Having greeted and blessed his readers, Jude proceeded to state the purpose of his epistle. We noted last week that Jude was very eager to share with the saints the blessings of their common salvation. However, a far more urgent need forced his pen in another direction.
We are in a raging spiritual war and we hardly notice. If guns were blazing and bombs exploding all around us, we would be taking decisive action. A spiritual war is unseen and unfelt but just as real and deadly. In Satan’s futile effort to prevent God’s repair of sin’s devastating effects on creation and His progress in retaking the kingdom he usurped, he has launched an all-out assault on the instruments, the home and the church, God has chosen to accomplish this plan.

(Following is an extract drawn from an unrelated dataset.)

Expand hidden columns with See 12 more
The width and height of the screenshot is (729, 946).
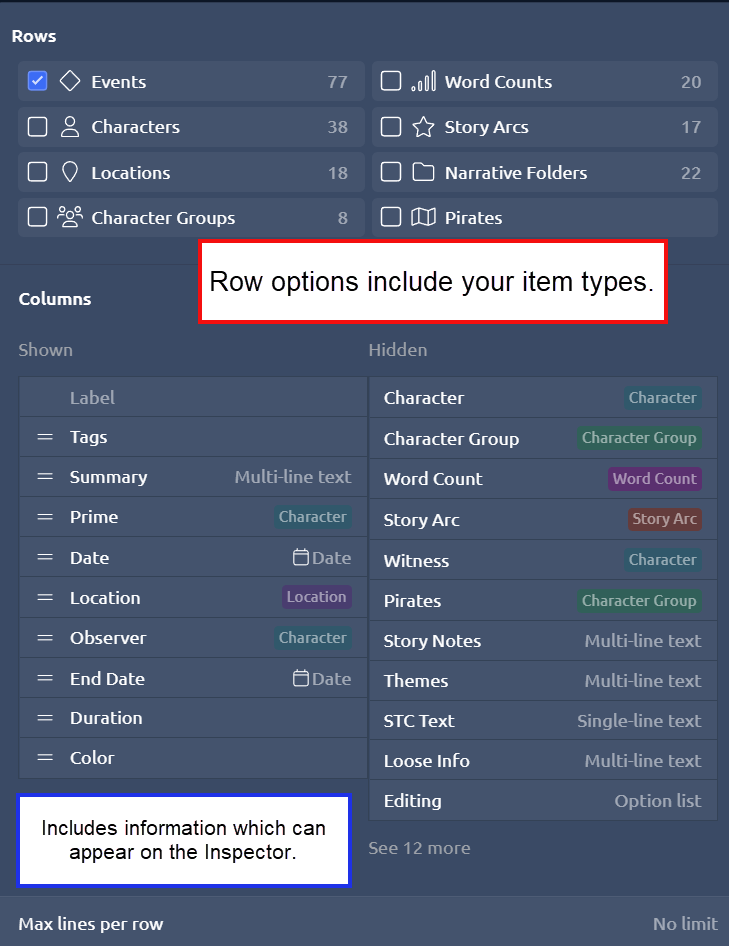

The enemy believes that he can stop God’s plan if he infiltrates the church and destroys its effectiveness. God is sovereign, and although Satan may do much damage, he is already defeated. He is cunning and powerful, which makes him very dangerous, nonetheless.
Jude’s epistle is aimed at awakening the churches to Satan’s crafty schemes against them. The key verse of this small book is verse 3, particularly the exhortation “to contend for the faith that was once for all delivered to the saints.” Three very important things stand out: (1) the need for the appeal, (2) the action appealed, and (3) the importance of the action. The issue prompting this call to action is found in verse four: “For certain people have crept in unnoticed . . . ungodly people, who pervert the grace of our God into sensuality and deny our only Master and Lord, Jesus Christ.”
The enemy has infiltrated the church with false teachers and false believers; therefore, the saints need to be aware of his methods and discerning of his doctrines. It is far more important to defend the faith than to celebrate it. Failure to contend has left modern evangelical Christianity almost unrecognizable compared to the early church. It is as Paul warned that in the final hour there would be a great departure from the faith (2 Thessalonians 2:3; 1 Timothy 4:1–5). Judas betrayed Jesus; false professors betray His body, the church. That is why the Bible warns us, Jesus prays for us (John 17:11, 12, 15; 2 Thessalonians 3:3), and God guards us (1 Peter 1:5), but we also must be prepared to withstand in the evil day (Ephesians 6:10–18).
Jude urges his readers to earnestly contend for the faith (from epi and agonidzomai). The saints are to fight with great savagery to maintain the purity of truth. Such action calls for the saints to devote themselves wholly to this project. It must not be left to others to undertake. Every believer must set himself to watch (1 Corinthians 10:12; Ephesians 5:15; Hebrews 3:12), pray (Romans 15:30), and fight (Colossians 1:29; 1 Timothy 6:12). This faith, this truth concerning salvation, has been delivered to us once and for all time. It is a great treasure that has been entrusted to us. We have a great responsibility (2 Timothy 1:13, 14).